SIMD is always-on for f32 and f64 — no feature flag, no runtime detection. Dispatch selects the widest available ISA at compile time via #[cfg(target_feature)]. Integer and complex types fall back to scalar loops via TypeId dispatch, with zero runtime overhead (dead-code eliminated at monomorphization).

Architecture ISA f64 tile (MR×NR) f32 tile (MR×NR)
aarch64 NEON (128-bit) 8×4 8×4
x86_64 SSE2 (128-bit) 4×4 8×4
x86_64 AVX (256-bit) 8×4 16×4
x86_64 AVX-512 (512-bit) 16×4 32×4
other scalar fallback 4×4 4×4

AVX and AVX-512 require compile-time opt-in:

RUSTFLAGS="-C target-cpu=native" cargo build --release
# or explicitly:
RUSTFLAGS="-C target-feature=+avx2,+avx512f" cargo build --release

SSE2 (x86_64) and NEON (aarch64) are always-on baselines.

Matrix Multiply Micro-Kernels

The matmul micro-kernels are inspired by nano-gemm and faer (Sarah Quinones). Each kernel:

  1. Tiles the output matrix into MR×NR panels
  2. Loads A and B into SIMD registers
  3. Accumulates the full k-sum into MR×NR SIMD accumulators (never reading/writing C in the inner loop)
  4. Writes the tile to C exactly once

This reduces memory traffic by O(n) compared to a naive C-read-per-k implementation. The k-loop is cache-blocked at KC=256 elements for L1 cache locality.

For each (block_i, block_j) tile of C:
  accum[0..MR*NR] = 0
  for k = 0..K:
    load A[block_i..block_i+MR, k] into MR SIMD vectors
    load B[k, block_j..block_j+NR] into NR scalars
    for row in 0..MR: accum[row*NR..] += A_row * B_col
  store accum → C[block_i..block_i+MR, block_j..block_j+NR]

Optimizations Applied

  • Direct formulas for N ≤ 4: inverse() and det() use adjugate-based closed-form expressions, bypassing LU decomposition entirely.
  • Unrolled LU/Cholesky for N ≤ 6: direct data[col][row] array indexing eliminates trait dispatch in inner loops.
  • AXPY SIMD: LU elimination, QR Householder, SVD bidiagonalization, and Hessenberg reduction all use axpy_neg_dispatch on contiguous column slices.
  • 4-accumulator dot product: reduces dependency chains in the dot product inner loop.

Benchmark Results

Platform: Apple Silicon M-series (aarch64 NEON), Rust stable.

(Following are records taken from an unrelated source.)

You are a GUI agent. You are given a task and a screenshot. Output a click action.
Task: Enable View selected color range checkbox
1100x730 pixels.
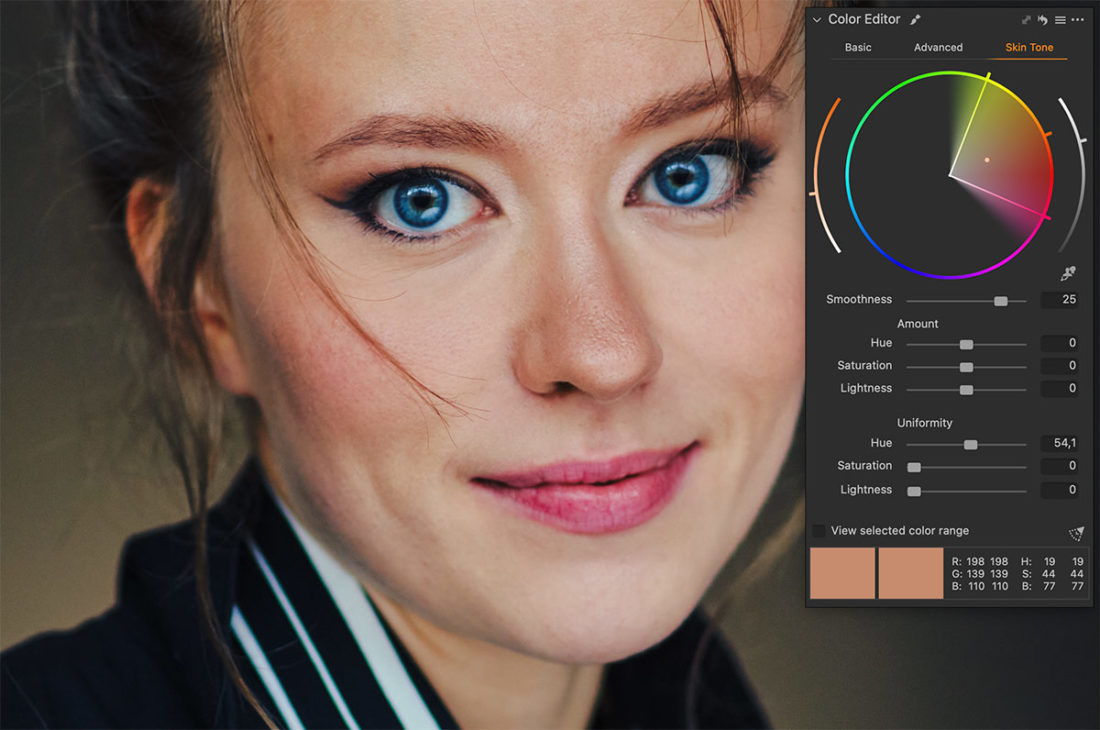tap(819, 531)
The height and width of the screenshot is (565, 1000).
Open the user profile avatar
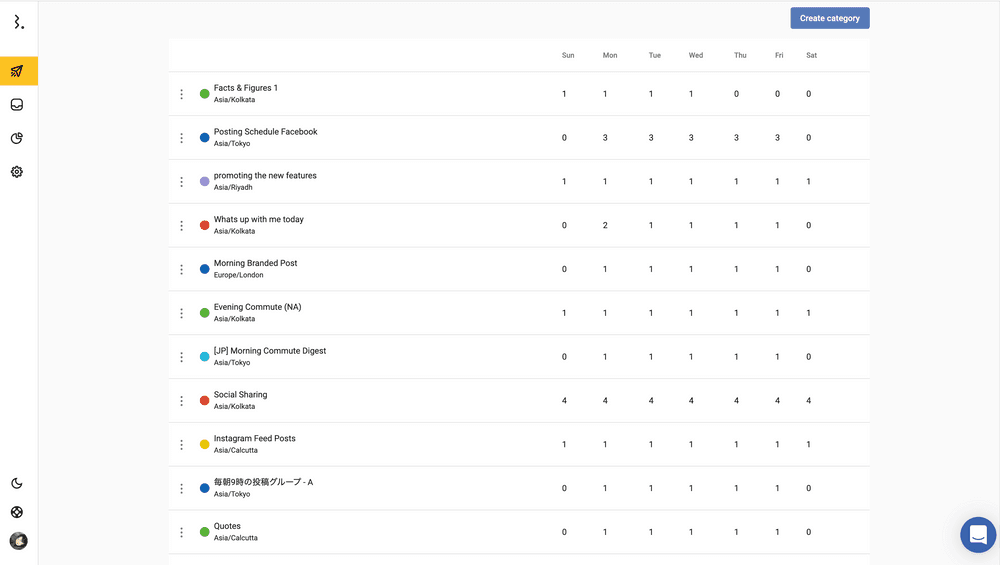pyautogui.click(x=18, y=541)
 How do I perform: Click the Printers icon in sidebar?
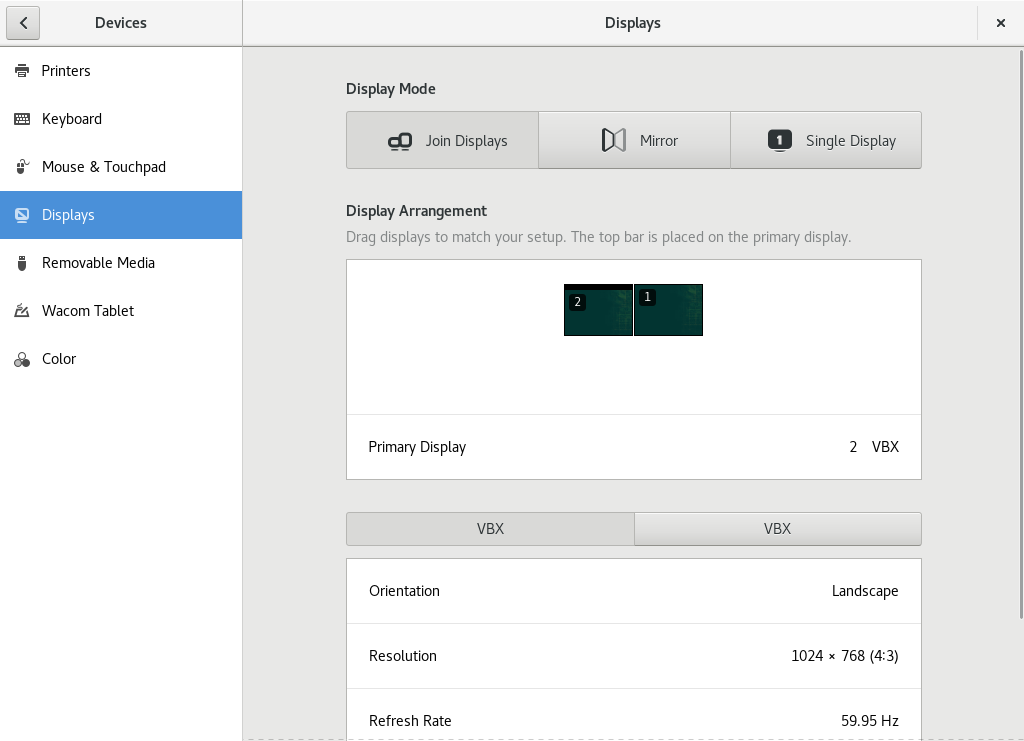(22, 71)
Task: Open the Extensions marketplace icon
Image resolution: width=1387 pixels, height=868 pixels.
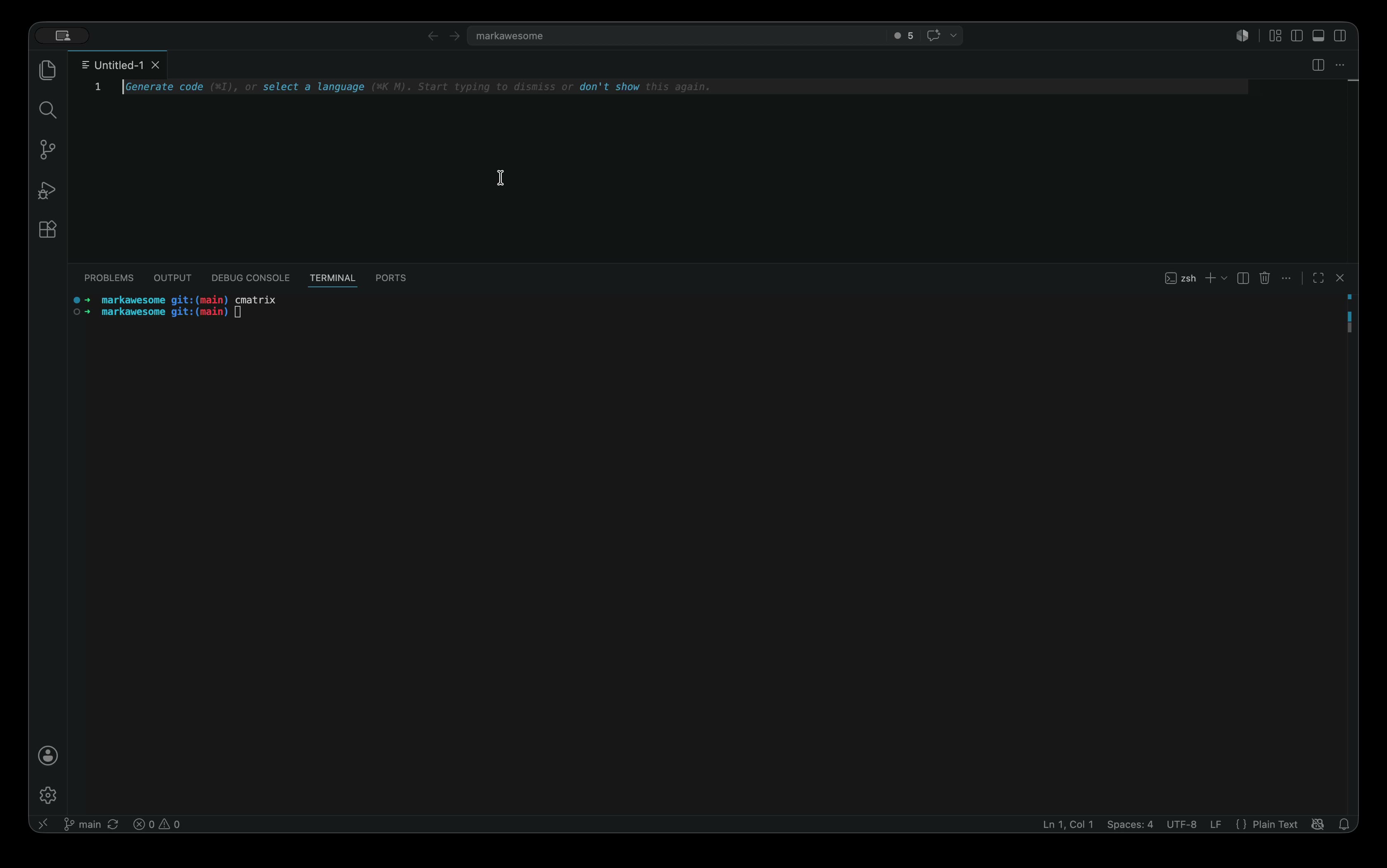Action: click(x=48, y=229)
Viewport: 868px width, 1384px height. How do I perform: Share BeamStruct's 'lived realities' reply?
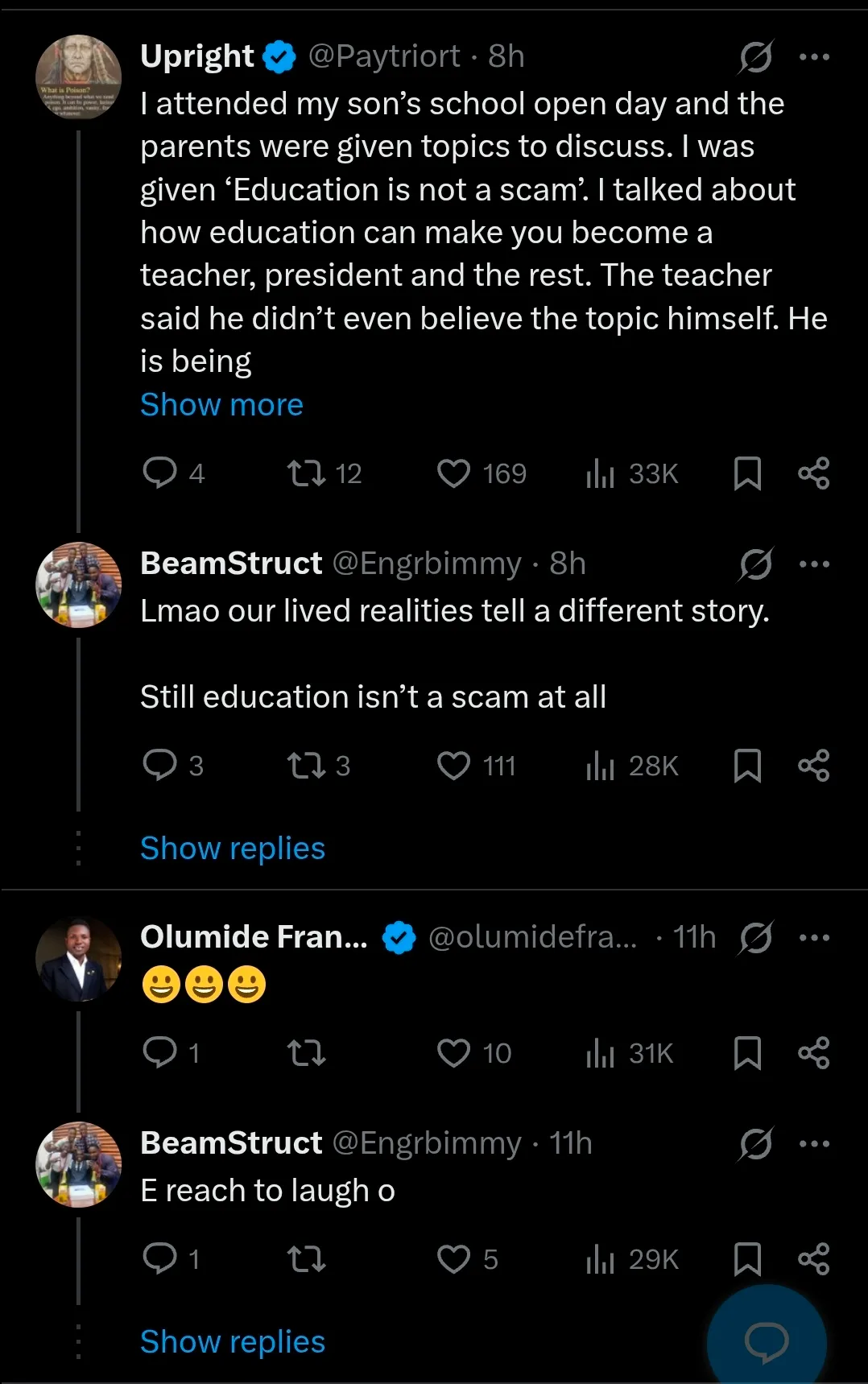pos(813,766)
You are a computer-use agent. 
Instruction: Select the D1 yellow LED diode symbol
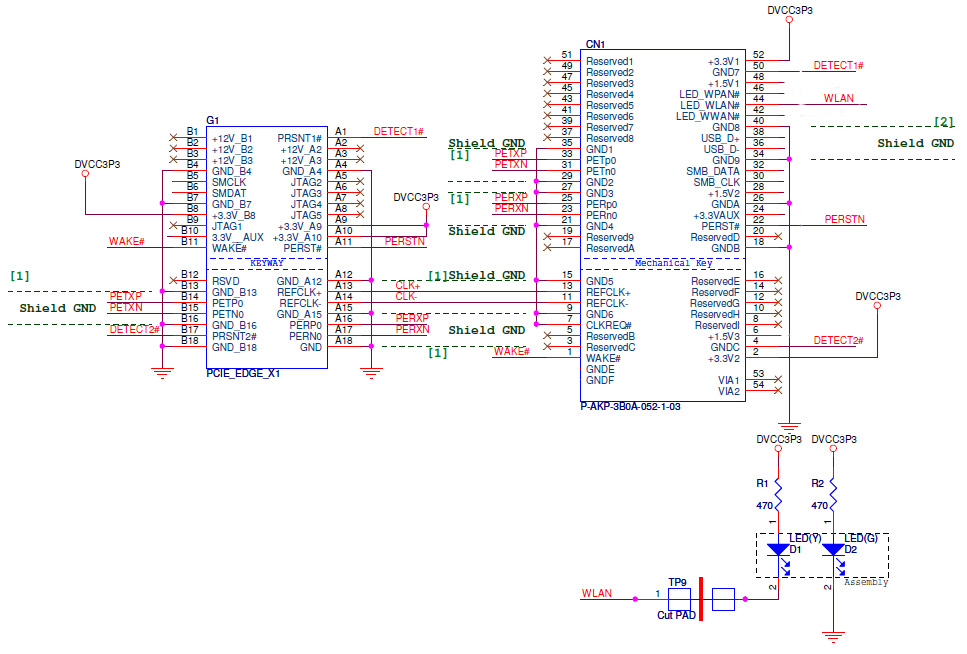778,550
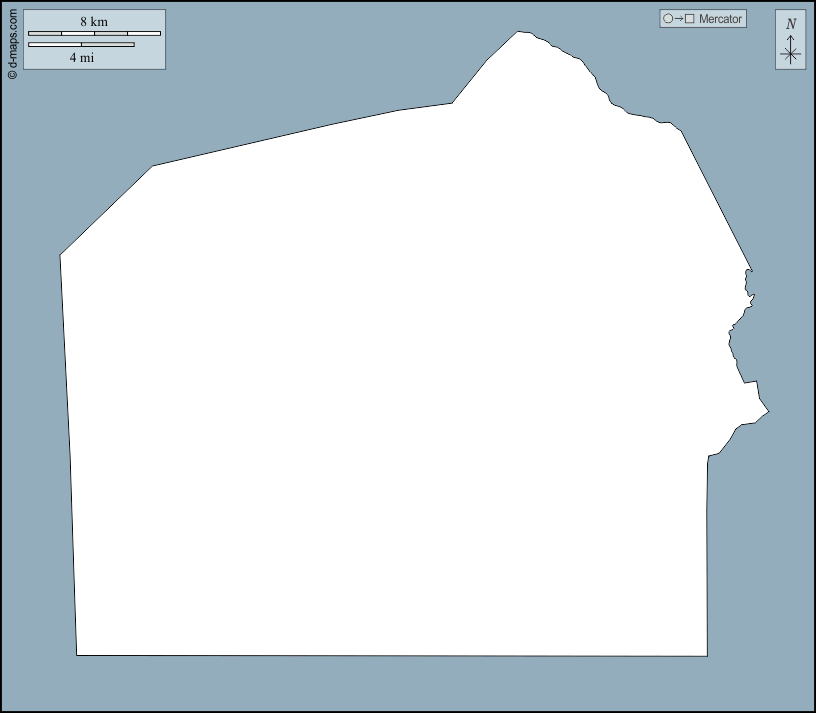Viewport: 816px width, 713px height.
Task: Click the north arrow compass icon
Action: (x=790, y=40)
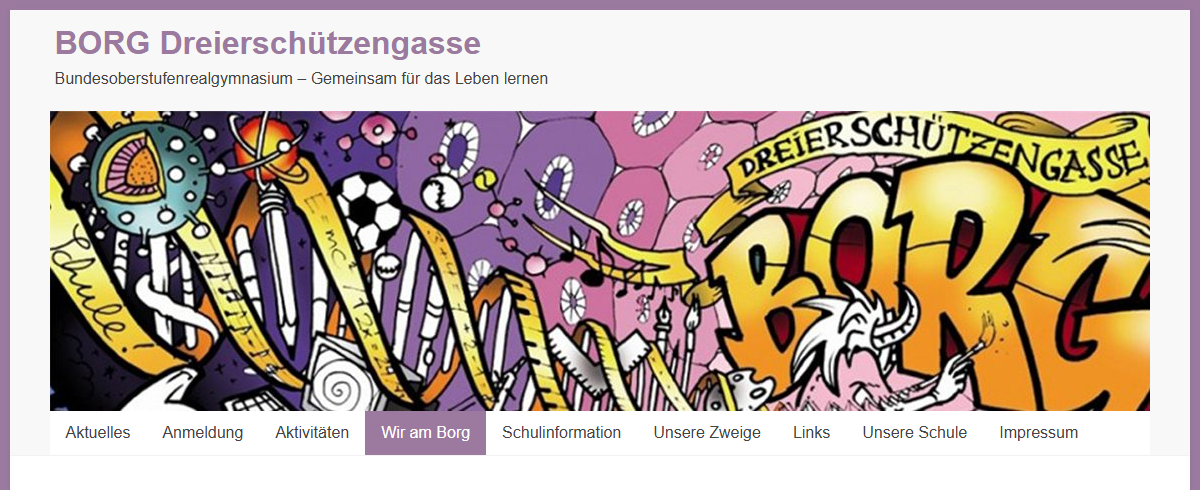The width and height of the screenshot is (1200, 490).
Task: Click the soccer ball in the banner
Action: [x=368, y=209]
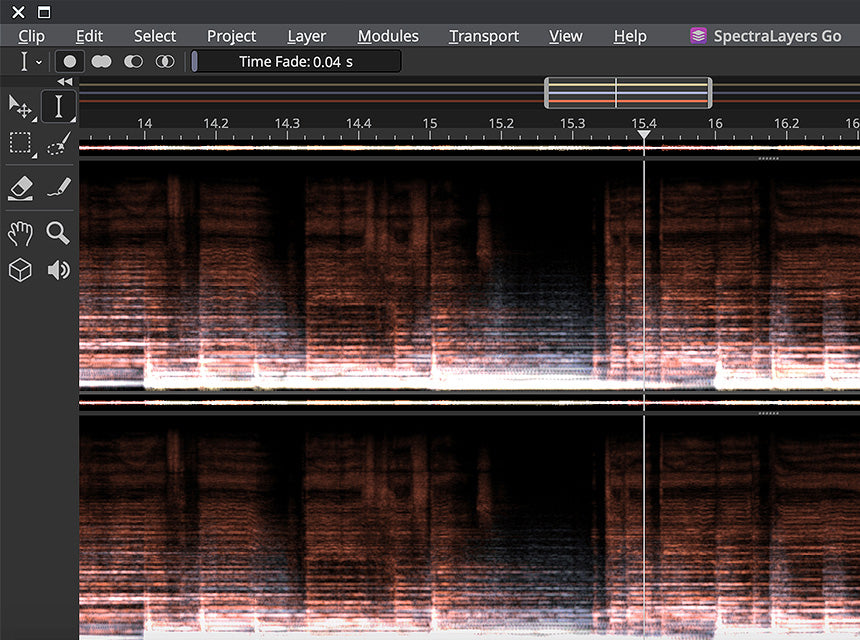Activate the Hand pan tool
The width and height of the screenshot is (860, 640).
point(20,234)
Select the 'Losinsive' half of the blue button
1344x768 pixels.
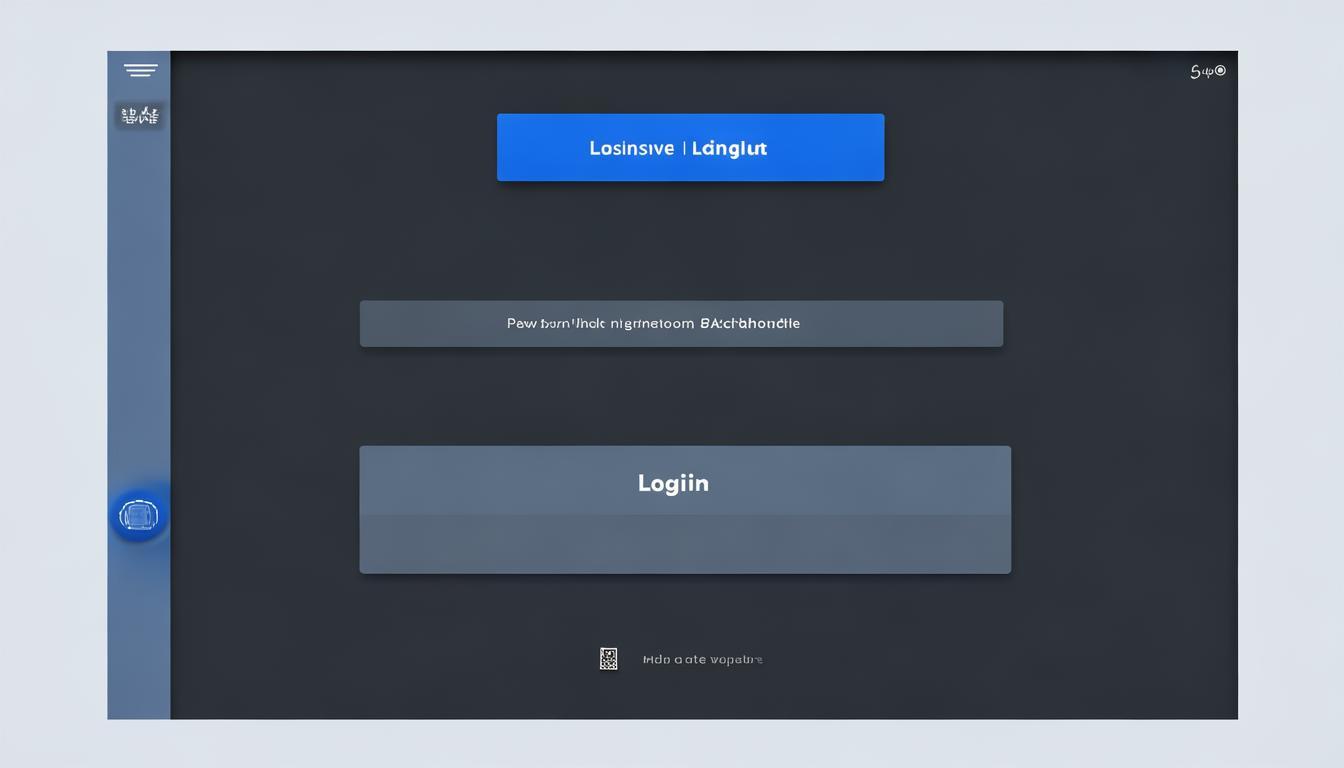631,148
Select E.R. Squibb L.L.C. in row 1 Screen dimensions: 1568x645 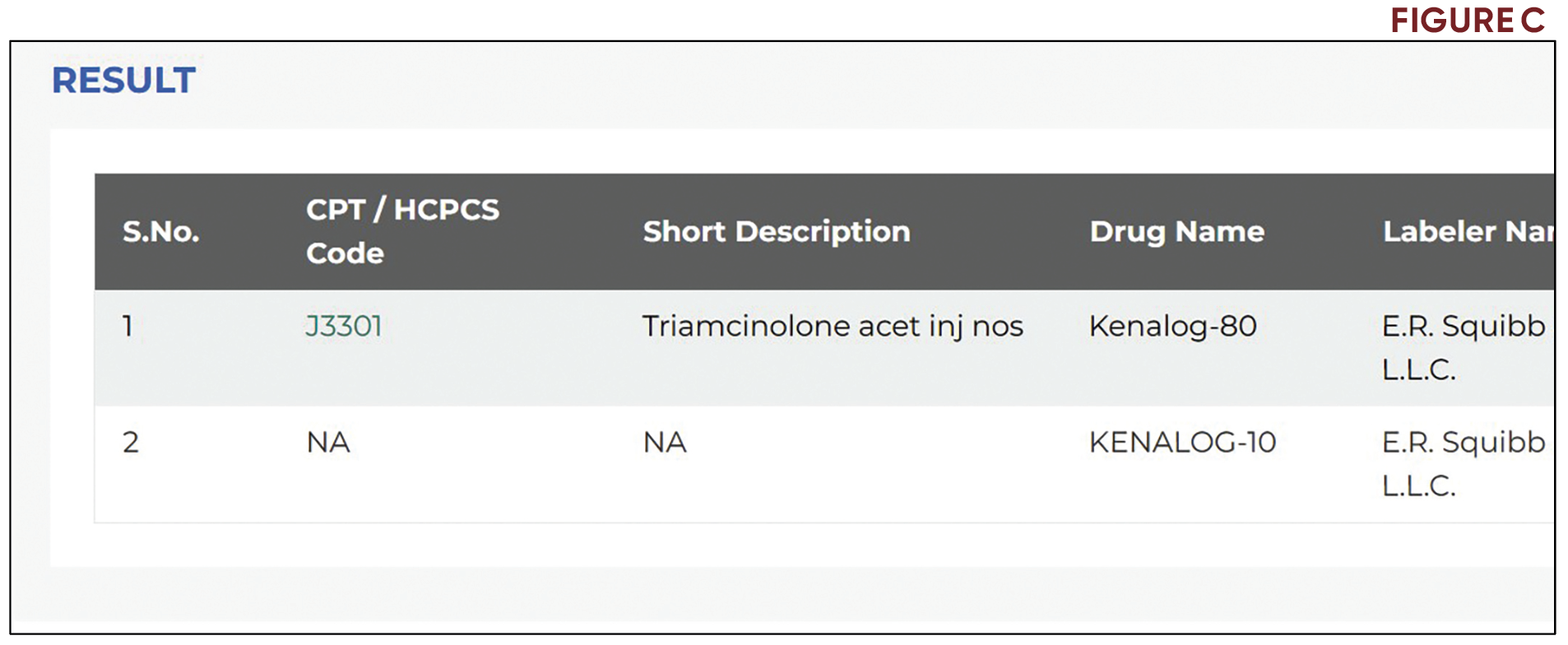(1464, 348)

Compared against nalgebra 0.34 and faer 0.24. All benchmarks run with cargo bench.

Benchmark numeris nalgebra faer Winner
matmul 4×4 4.9 ns 4.9 ns 58 ns ~tie
matmul 6×6 13.4 ns 20.0 ns 87 ns numeris
matmul 50×50 (dyn) 5.76 µs 6.63 µs 6.3 µs numeris
matmul 200×200 (dyn) 369 µs 361 µs 193 µs faer
dot 100 (dyn) 11.6 ns 14.5 ns numeris
LU 4×4 33.2 ns 28.2 ns 203 ns nalgebra
LU 6×6 84.7 ns 82.1 ns 292 ns nalgebra
LU 50×50 (dyn) 8.4 µs 7.5 µs 7.7 µs nalgebra
Cholesky 4×4 25.2 ns 11.8 ns 139 ns nalgebra
Cholesky 6×6 70.7 ns 39.6 ns 186 ns nalgebra
QR 4×4 46.4 ns 90.6 ns 303 ns numeris
QR 6×6 85.5 ns 207.9 ns 445 ns numeris
SVD 4×4 299 ns 461 ns 1278 ns numeris
SVD 6×6 1171 ns 925 ns 1858 ns nalgebra
Inverse 4×4 27.6 ns 23.3 ns nalgebra
Inverse 6×6 163 ns 127 ns nalgebra
Eigen sym 4×4 165 ns 201 ns 578 ns numeris
Eigen sym 6×6 287 ns 528 ns 1088 ns numeris

Summary

  • numeris wins: matmul 6×6 (1.5×), QR (2×), SVD 4×4 (1.5×), symmetric eigendecomposition (1.2–1.8×), dot product, matmul 50×50
  • nalgebra wins: Cholesky, LU, inverse, SVD 6×6 — Cholesky gap is a measurement artifact (see below)
  • faer wins: large dynamic matmul (200×200) — A+B packing, cache-aware blocking
  • faer has high overhead at small sizes due to dynamic dispatch / runtime machinery
  • matmul 4×4: dead heat with nalgebra (4.9 ns each)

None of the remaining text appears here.